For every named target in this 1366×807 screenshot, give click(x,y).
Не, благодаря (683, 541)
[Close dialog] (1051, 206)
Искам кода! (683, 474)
——————
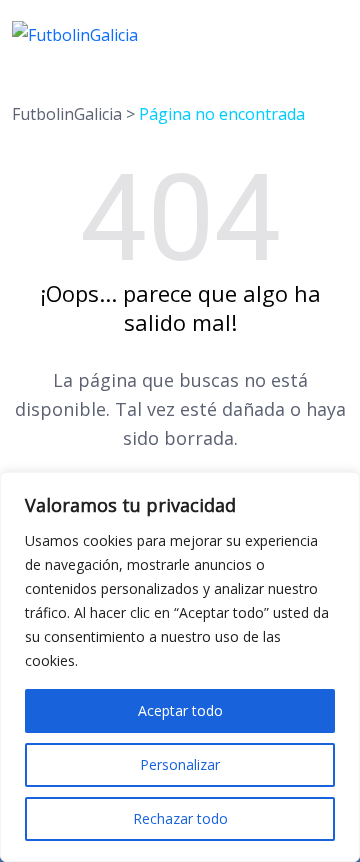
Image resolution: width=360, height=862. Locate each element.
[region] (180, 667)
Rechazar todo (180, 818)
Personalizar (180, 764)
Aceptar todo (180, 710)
——————
## TASK TO CARRY OUT
What is needed is an exact copy of the lines above, from the one containing "Image resolution: width=360, height=862." through the one containing "Aceptar todo (180, 710)", with nothing added.

## REPLY TO THE EXERCISE
Image resolution: width=360, height=862. Locate each element.
[region] (180, 667)
Rechazar todo (180, 818)
Personalizar (180, 764)
Aceptar todo (180, 710)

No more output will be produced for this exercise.